# ЗАДАНИЕ
Продолжите приведённый ниже диалог о любви к познанию себя и Бога, начав сразу после его последней реплики.

# ТЕКСТ ДЛЯ ИЗУЧЕНИЯ
Но приступим к делу. Прежде всего давай определим, здоровы ли мы сами.
А. Это ты должен видеть и сам, если только можешь что-нибудь видеть в себе и во мне; впрочем, на все твои вопросы я буду отвечать так, как я это чувствую.
Р. Любишь ли ты что-нибудь, кроме познания самого себя и Бога?
А. Судя по тому, как я чувствую себя в настоящее время, я мог бы ответить, что ничего более не люблю; но для большей безопасности отвечу, что не знаю. Ибо со мной часто случалось так, что в ту пору, как я верил, что ничто другое меня не расшевелит, вдруг приходило что-нибудь на ум, что поражало меня совсем иначе, чем я предполагал. Бывало и так: какой-нибудь предмет, когда я только думал о нем, не тревожил меня; но когда он появлялся предо мною, то волновал гораздо больше, чем я мог себе представить. Впрочем, полагаю, что меня могут беспокоить только три вещи: страх потерять тех, кого люблю, страх болезни и страх смерти.
Р. Итак, ты любишь, когда рядом с тобой живут любимые тобою, любишь свое доброе здоровье и любишь саму свою жизнь в этом теле: ведь иначе ты не боялся бы все это потерять.
А. Признаюсь, что это так.

Сохранённые данные:
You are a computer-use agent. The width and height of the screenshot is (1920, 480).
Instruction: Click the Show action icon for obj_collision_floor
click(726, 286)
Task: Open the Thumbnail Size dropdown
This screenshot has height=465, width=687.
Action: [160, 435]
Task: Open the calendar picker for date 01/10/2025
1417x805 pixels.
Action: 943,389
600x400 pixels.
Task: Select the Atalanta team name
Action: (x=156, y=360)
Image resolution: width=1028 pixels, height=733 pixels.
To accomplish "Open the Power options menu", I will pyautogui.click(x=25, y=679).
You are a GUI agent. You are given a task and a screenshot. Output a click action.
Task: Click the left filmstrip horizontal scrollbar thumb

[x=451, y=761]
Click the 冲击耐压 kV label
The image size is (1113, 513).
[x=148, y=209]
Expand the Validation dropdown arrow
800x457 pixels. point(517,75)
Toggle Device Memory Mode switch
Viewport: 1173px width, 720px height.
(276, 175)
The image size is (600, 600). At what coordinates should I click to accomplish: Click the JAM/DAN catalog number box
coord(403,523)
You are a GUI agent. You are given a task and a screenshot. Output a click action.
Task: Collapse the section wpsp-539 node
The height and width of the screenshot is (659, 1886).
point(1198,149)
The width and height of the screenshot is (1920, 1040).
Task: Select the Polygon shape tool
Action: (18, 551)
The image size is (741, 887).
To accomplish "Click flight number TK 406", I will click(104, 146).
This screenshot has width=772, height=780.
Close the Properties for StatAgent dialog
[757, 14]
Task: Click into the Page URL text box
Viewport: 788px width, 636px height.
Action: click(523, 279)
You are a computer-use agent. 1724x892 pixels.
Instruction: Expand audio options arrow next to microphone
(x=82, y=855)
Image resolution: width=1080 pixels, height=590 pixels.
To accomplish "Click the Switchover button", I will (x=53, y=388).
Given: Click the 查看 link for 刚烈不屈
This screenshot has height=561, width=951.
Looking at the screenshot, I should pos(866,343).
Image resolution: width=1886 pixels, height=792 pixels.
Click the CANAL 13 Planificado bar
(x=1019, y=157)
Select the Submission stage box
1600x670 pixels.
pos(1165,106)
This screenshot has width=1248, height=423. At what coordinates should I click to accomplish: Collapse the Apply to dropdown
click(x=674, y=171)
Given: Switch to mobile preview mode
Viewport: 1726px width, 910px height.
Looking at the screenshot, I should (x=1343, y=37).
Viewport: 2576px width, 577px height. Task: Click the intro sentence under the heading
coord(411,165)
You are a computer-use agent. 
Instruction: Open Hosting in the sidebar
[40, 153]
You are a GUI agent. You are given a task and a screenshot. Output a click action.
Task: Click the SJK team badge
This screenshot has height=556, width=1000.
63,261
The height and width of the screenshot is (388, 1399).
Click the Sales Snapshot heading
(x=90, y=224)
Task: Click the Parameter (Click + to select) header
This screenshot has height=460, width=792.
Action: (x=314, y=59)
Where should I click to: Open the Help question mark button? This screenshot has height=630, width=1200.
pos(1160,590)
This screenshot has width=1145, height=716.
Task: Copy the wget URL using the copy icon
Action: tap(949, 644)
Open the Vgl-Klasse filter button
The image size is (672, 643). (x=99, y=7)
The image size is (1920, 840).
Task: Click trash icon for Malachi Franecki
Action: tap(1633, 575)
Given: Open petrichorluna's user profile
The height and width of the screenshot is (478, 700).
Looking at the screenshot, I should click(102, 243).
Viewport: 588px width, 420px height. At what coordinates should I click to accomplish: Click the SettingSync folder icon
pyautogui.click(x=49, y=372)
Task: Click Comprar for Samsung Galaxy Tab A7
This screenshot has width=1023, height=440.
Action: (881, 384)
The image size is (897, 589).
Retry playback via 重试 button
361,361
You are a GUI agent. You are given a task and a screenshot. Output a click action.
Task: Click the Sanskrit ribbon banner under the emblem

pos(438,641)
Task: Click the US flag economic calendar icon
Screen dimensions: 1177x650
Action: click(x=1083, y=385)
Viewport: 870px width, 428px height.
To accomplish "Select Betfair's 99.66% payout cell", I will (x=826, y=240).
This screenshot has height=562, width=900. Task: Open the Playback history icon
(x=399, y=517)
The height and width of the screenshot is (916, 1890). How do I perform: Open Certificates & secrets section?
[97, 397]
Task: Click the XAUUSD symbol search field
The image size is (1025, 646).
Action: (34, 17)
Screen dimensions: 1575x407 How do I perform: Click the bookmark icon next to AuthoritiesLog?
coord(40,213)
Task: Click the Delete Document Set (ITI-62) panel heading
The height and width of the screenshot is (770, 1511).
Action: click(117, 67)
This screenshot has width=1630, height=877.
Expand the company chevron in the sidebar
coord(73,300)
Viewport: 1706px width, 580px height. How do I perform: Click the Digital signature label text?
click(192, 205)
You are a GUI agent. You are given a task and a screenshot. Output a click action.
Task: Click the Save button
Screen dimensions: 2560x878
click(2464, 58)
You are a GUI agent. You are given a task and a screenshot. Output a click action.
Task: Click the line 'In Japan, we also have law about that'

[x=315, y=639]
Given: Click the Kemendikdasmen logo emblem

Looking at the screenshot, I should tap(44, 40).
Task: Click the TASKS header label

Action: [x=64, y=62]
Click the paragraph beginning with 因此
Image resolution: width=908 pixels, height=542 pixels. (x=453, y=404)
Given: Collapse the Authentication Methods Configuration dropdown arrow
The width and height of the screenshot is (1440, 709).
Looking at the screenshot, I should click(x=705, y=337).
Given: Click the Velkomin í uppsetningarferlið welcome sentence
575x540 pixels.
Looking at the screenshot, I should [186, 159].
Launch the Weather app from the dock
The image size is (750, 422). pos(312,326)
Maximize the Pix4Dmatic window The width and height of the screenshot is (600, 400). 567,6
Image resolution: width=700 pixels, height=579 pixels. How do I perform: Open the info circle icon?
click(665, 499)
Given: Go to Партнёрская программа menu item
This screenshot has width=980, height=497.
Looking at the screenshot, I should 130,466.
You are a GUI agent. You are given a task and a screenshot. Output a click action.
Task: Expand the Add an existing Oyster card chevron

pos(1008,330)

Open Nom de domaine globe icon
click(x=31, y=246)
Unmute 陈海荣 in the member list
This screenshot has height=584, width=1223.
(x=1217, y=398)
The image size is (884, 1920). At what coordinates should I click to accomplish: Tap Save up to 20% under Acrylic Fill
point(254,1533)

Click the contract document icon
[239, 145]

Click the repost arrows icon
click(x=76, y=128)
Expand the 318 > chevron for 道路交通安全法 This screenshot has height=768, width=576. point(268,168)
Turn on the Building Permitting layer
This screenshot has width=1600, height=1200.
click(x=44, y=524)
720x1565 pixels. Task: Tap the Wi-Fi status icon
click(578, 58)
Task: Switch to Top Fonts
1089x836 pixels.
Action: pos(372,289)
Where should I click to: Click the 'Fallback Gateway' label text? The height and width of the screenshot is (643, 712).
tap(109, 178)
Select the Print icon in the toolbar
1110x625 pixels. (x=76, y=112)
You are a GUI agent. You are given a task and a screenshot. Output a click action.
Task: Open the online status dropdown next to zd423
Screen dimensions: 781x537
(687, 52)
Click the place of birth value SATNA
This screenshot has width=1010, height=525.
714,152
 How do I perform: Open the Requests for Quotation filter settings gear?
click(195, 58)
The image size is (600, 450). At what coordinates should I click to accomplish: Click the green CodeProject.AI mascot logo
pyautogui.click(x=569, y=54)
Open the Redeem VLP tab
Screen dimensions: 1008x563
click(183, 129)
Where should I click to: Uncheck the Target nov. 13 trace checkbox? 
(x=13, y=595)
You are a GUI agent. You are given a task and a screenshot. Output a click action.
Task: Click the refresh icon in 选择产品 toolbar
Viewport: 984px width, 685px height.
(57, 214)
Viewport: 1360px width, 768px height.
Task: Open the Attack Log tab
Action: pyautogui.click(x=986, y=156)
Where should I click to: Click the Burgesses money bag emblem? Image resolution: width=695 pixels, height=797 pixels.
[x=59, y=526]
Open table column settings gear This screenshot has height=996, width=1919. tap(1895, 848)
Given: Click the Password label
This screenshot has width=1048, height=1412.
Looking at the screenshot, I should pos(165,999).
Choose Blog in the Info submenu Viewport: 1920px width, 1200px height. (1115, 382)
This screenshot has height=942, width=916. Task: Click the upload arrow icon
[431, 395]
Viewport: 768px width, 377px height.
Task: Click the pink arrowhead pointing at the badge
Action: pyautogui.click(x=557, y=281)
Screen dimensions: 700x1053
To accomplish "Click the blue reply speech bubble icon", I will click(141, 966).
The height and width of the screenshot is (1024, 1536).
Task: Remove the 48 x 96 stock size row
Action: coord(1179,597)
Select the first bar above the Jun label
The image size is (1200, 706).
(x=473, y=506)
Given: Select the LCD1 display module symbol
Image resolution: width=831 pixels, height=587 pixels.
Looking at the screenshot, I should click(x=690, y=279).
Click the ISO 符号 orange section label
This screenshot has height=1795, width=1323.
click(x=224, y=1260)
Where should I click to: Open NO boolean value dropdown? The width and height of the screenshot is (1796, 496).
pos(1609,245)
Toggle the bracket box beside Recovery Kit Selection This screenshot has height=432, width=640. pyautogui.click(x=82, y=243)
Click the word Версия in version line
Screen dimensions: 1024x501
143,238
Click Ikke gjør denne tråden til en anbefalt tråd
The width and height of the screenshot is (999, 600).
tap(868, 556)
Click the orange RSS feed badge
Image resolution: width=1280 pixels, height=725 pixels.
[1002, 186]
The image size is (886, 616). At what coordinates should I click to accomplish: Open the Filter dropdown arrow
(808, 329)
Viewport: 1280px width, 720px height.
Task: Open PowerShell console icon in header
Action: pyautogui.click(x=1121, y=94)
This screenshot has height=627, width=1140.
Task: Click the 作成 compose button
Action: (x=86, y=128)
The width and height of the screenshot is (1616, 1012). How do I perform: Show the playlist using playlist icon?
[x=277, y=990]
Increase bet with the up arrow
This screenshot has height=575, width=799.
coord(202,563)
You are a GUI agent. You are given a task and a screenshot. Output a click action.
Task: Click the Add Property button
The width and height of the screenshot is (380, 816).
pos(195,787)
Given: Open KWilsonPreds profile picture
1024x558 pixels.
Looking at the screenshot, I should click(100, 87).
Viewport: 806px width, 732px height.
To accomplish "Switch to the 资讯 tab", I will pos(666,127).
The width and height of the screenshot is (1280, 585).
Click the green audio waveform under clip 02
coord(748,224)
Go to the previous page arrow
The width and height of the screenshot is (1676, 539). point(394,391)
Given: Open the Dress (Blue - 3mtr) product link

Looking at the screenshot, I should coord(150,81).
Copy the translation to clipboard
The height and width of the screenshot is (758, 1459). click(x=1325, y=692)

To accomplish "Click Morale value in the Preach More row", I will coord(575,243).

# РЕЗУЛЬТАТ ВЫПОЛНЕНИЯ
Р. Стало быть, когда с тобою нет всех твоих друзей и когда твое здоровье не совсем в порядке, это причиняет твоей душе некоторую боль; согласись, что это следует из сказанного.
А. Вывод верный – я не могу отрицать его.
Р. Но если ты вдруг почувствуешь и убедишься, что тело твое здорово и увидишь, что все, кого ты любишь, одинаково с тобою пользуются благородным досугом, не возрадуешься ли ты при этом?
А. Разумеется, да и зачем бы я стал обманывать себя, зачем стал бы скрывать эту радость?
Р. Следовательно, ты еще поддаешься всякого рода болезням и сильным душевным порывам. Каково же должно быть бесстыдство подобных глаз, если они хотят видеть то истинное солнце?
А. Ты вывел такое заключение, как будто я вовсе не чувствую, насколько улучшилось мое здоровье, от скольких язв я освободился и сколько их еще осталось. Попробуй, заставь меня отказаться и от этого.